Film review: Gringo an exercise in hyperkinetic style over coherent substance
A breathless caper peopled by abrasive characters motivated by greed and ambition, English actor David Oyelowo is the glue that prevents Nash Edgerton's frenetic comedy thriller Gringo from falling apart, writes Damon Smith
AN HONOURABLE man abandons his moral compass to turn the tables on his corrupt employers, and unwittingly spins himself into a quagmire of deceit and betrayal, in Nash Edgerton's frenetic comedy thriller.
Co-written by Anthony Tambakis and Matthew Stone, Gringo employs a fractured chronology to chart a bungled kidnapping in Mexico that might have been masterminded by the tearful victim.
Appearances are deceptive throughout Edgerton's breathless caper, and as voyeurs, our limited enjoyment comes from attempting to second guess how abrasive characters will double-cross one another in the name of greed and ambition.

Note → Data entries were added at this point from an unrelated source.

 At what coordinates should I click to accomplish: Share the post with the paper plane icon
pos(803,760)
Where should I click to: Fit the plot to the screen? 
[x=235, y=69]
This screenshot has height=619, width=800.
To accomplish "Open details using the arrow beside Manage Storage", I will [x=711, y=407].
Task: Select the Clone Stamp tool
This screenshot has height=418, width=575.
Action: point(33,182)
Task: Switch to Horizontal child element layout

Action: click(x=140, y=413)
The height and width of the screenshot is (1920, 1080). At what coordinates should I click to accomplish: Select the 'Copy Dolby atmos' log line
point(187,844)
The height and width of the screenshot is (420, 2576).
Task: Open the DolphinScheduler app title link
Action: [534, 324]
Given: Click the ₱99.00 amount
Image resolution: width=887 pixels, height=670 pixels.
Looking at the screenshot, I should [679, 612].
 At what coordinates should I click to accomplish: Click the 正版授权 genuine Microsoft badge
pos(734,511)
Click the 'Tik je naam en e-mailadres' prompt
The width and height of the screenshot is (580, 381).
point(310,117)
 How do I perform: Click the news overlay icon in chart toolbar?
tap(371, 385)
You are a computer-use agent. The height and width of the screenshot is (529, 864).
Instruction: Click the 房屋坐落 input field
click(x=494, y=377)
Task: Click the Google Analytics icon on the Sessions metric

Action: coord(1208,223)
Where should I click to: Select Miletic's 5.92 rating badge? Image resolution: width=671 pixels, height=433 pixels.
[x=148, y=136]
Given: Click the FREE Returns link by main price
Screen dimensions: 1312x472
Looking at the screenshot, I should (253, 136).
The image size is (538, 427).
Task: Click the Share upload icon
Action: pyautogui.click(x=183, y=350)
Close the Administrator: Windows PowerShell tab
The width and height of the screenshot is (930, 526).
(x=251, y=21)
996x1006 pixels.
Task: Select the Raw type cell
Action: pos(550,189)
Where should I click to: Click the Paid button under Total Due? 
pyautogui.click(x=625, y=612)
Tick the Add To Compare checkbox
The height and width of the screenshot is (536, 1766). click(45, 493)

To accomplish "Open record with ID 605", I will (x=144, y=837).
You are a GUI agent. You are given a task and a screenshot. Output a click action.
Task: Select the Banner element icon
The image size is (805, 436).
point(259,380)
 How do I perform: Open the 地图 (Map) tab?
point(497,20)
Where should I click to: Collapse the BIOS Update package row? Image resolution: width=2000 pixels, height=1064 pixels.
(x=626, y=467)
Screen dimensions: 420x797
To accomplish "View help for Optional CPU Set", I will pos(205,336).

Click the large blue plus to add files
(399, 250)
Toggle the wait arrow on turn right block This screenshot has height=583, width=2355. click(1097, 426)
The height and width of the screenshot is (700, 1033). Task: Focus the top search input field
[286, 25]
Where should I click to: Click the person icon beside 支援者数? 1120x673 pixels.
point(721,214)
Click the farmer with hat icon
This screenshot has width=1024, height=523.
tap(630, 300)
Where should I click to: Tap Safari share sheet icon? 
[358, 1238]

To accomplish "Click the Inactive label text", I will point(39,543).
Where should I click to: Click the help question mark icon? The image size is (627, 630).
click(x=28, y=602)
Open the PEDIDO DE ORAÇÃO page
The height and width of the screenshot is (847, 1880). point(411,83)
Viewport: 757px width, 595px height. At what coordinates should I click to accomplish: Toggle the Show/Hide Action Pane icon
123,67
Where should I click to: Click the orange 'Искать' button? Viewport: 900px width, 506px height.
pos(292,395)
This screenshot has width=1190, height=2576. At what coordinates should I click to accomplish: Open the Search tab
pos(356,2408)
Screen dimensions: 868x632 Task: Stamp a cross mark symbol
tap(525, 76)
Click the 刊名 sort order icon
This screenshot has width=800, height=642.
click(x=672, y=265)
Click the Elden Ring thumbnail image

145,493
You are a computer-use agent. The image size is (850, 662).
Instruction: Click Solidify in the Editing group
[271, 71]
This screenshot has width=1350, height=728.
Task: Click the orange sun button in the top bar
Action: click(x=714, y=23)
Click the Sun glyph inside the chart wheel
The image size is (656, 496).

Some of these hairpin twists are predictable so director Edgerton distracts us from the script's manifold shortcomings with breathless action sequences and self-consciously offbeat comic interludes.
Oxford-born actor David Oyelowo is instantly likeable as the kind-hearted middle manager at the epicentre of the convoluted chaos.
He's the calm in a storm of exaggerated supporting performances including Charlize Theron as a vampy executive, who happily loses her underwear if it will allow her to clamber up one greasy rung on the career ladder, and Carlos Corona as a drugs kingpin, who obsesses about The Beatles as he severs the big toe of an underperforming henchman
Richard Rusk (Joel Edgerton) and Elaine Markinson (Theron) preside over Chicago-based Promethium Pharmaceuticals, which is poised to initiate full production of Cannabax – medical marijuana in a pill.
The executives travel to Mexico with mild-mannered Operations Supervisor Harold Soyinka (Oyelowo), whose wife Bonnie (Thandie Newton) has just announced that she is leaving him.
While Harold goes into emotional meltdown, Richard and Elaine speak confidentially to factory foreman Celerino Sanchez (Hernan Mendoza), informing their man to stop supplying cartel head Juan Miguel Villegas (Corona) aka The Black Panther with raw product from the Promethium inventory.
The executives are in secret takeover talks with Powell Pharmaceuticals and must avoid stock discrepancies, which could scupper the deal.
In retaliation, Villegas orders his goons to abduct Harold, whose fingerprint signature unlocks the safe containing the Cannabax formula.
“I know a guy who might be good for this: Special Ops, extraction…” Richard informs Elaine.
He contacts his brother Mitch (Sharlto Copley), a mercenary-for-hire, who promises to smuggle Harold across the Mexico-US border in exchange for medical supplies to benefit the stricken people of Haiti.
The rescue mission hits myriad snags and fugitives Mitch and Harold rely on the kindness of strangers including American tourist Sunny (Amanda Seyfried) and her British drug-mule boyfriend (Harry Treadaway).
Gringo is an exercise in hyperkinetic style over coherent substance.
Dramatic intersections often seem contrived and many of the characters are sketched so casually, they are surplus to requirements.
Oyelowo's sympathetic and sporadically heartfelt portrayal is the glue that prevents the picture from falling apart.
GRINGO (15, 110 mins) Thriller/Comedy/Action/Romance. David Oyelowo, Joel Edgerton, Charlize Theron, Sharlto Copley, Amanda Seyfried, Harry Treadaway, Carlos Corona, Thandie Newton. Director: Nash Edgerton.